ここの暮らしが好き。シンプルな考えでこのまちを生きる。

 

無茶々園 いまのひと

農事組合法人 無茶々園 副理事長

亀井亮太 39歳

 

 

無茶々園がある西予市明浜町・狩浜地区のみかん農家の元で生まれ育ち、父親と二人三脚で3代続く園地を守る亀井亮太。農家らでつくる無茶々園の組織の副理事長を務める。気負うことなく、その日できることに向き合い柑橘農家としてシンプルに生きる亀井亮太を取材した。

 


 

農家の三男に生まれ、後継ぎになる。

 

-いまの栽培状況を教えてください。

極早生、ポンカン、伊予柑、八朔、せとか、瓢柑、甘夏、河内晩柑、レモン、黄金柑と、3.5ヘクタールの広さで、11種類ほどの柑橘を育てています。多品目栽培は母親の方針です。ずっと収穫できて、収入が切れません。もし、一つの種類がたくさんだと収穫の時期が重なるので、一気に取り切らないといけない。収穫は分散した方がいいというのもあって、たくさん作っています。

 

-なぜ柑橘農家に?

地域のひとたちや親から「大きくなったら農家になるんぞ」って言われ続けたのもあって、大きくなったら家の後を継ぐんだろうなと考えていました。

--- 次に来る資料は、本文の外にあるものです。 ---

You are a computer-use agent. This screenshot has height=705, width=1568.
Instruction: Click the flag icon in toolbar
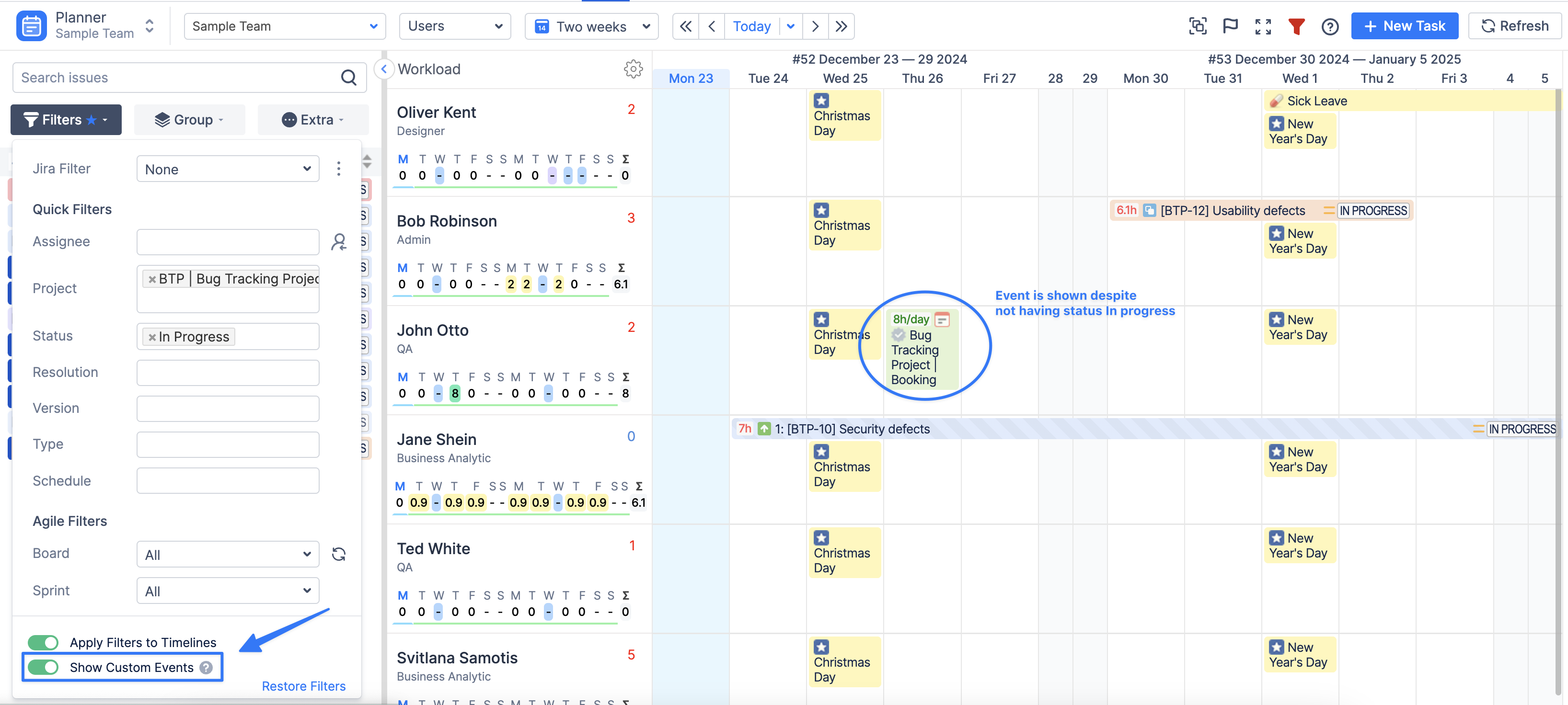tap(1230, 26)
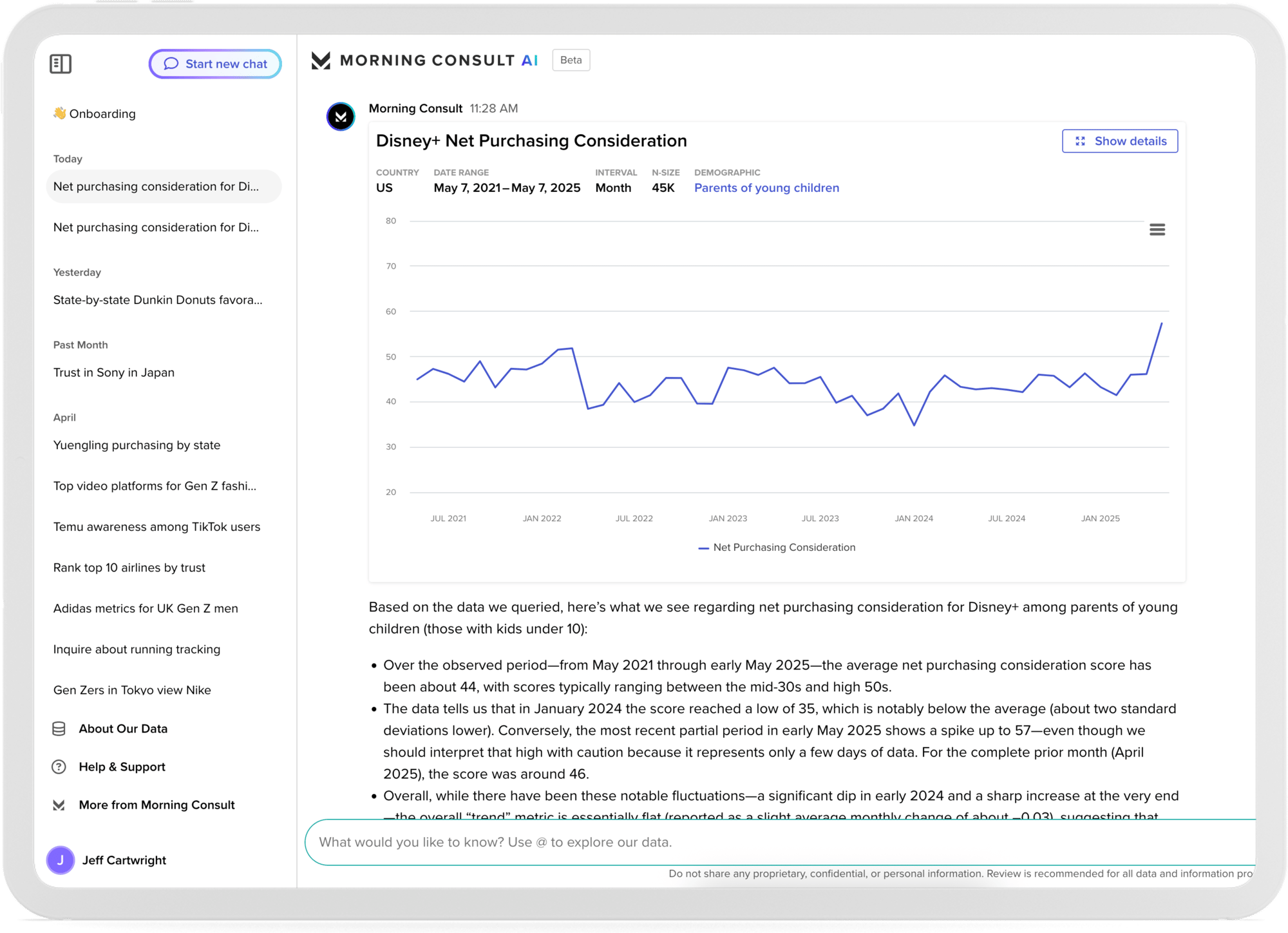The image size is (1288, 933).
Task: Click Parents of young children demographic link
Action: coord(766,188)
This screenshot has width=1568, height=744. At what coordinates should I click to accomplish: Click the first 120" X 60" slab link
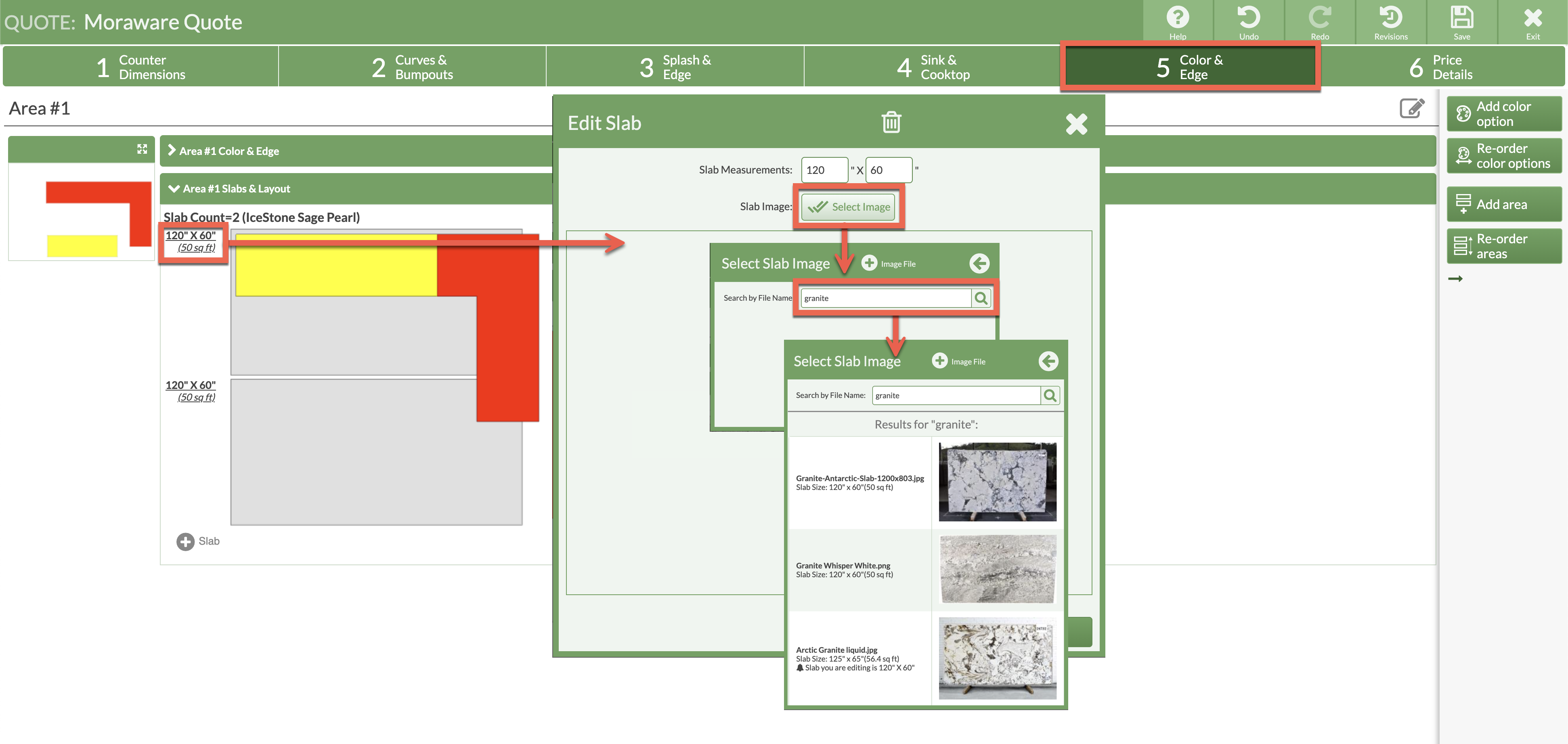point(191,236)
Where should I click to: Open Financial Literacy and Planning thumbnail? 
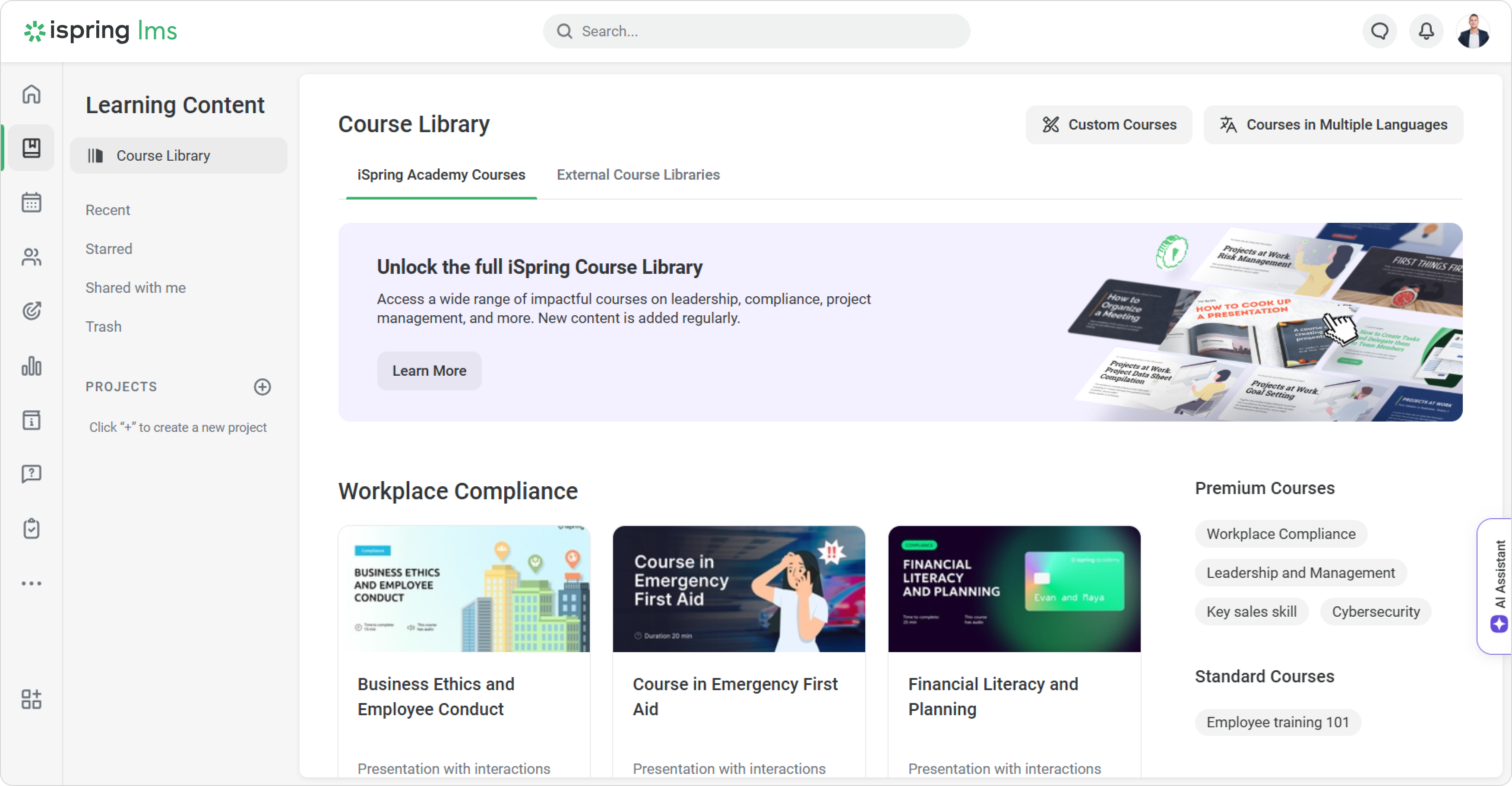[x=1014, y=589]

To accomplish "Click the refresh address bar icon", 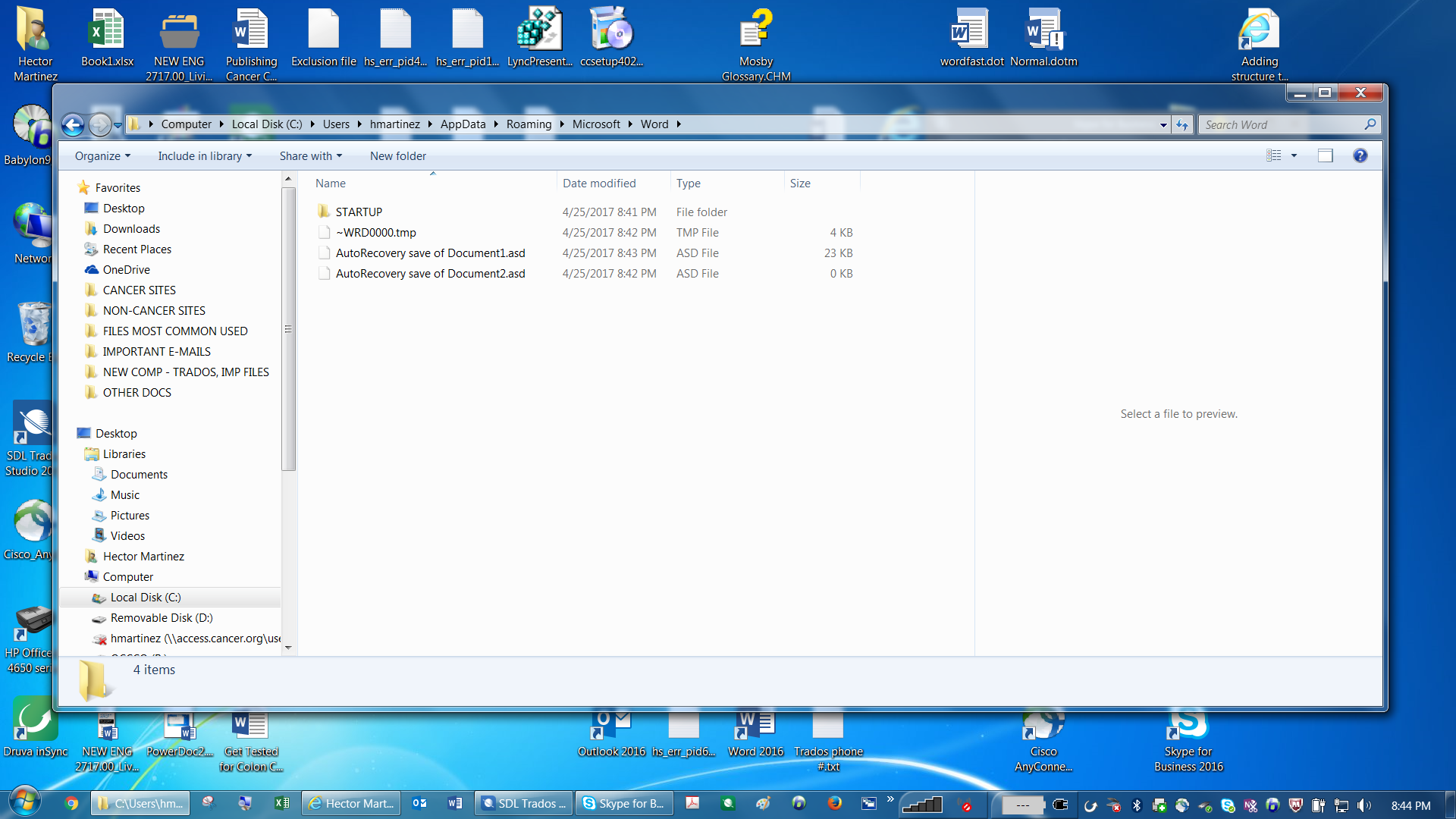I will [x=1182, y=124].
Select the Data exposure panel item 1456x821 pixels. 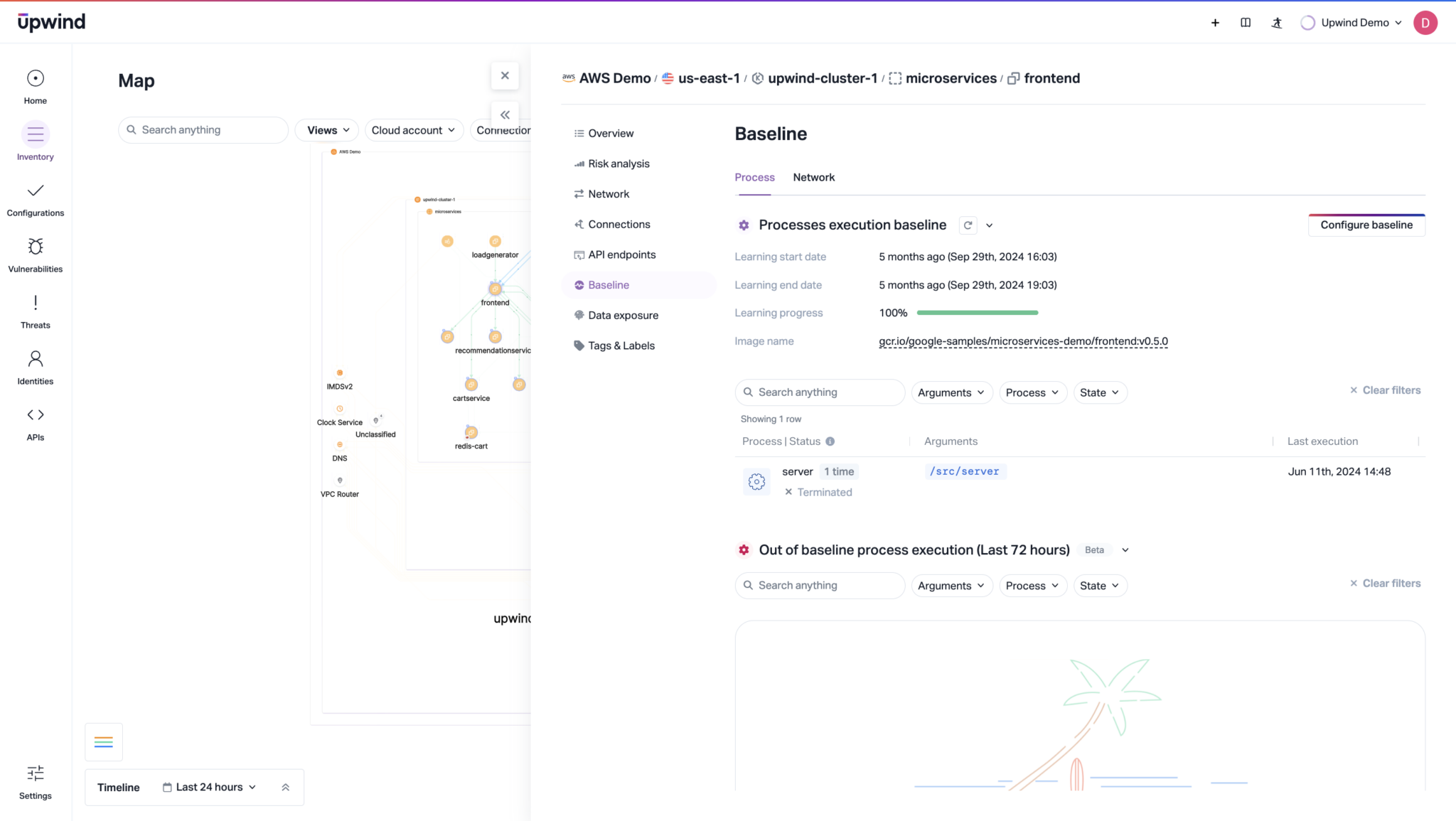[623, 315]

子どもの頃から父親に連れられて、僕を含めて兄弟3人、みかん山に連れて行かれました。末っ子の僕が山へ行ける年齢になった頃にはもう上2人は一人で山を降りることができる年齢になっていました。一人で降りるのがちょっと怖くて、結局帰りたくても最後まで父親と山にいたんです。でも、振り返ってみると、山で過ごす時間がそれほど苦じゃなかったですね。

 

 

-やりがいはありますか。

ずっと変わらず楽しいです。でも、シーズン中は大変。特に肥料やりと草刈り、防除は重労働です。この辺りの山はこの通り、急斜面ですしね。

作業はほかにも木の剪定や摘果などもあるんですけど、一連の作業がうまくいって最終的においしいみかんができる。自然のものなので、手をかけずともできることはできるんですけど、“いいもの”ができるかというところの手応えにも似たおもしろさが果樹の農業にはあります。

 

亀井は地元の高校で生物工学科に属し、卒業後は広島県の電子系専門学校へ進学。卒業後、明浜に戻り、家業を手伝った。2年すると、友人に誘われる形で神戸へ。自分の道を定めず、風の吹くままに日々を重ねた。

 

 

やっぱり育ったまちがいい。だから、柑橘農家。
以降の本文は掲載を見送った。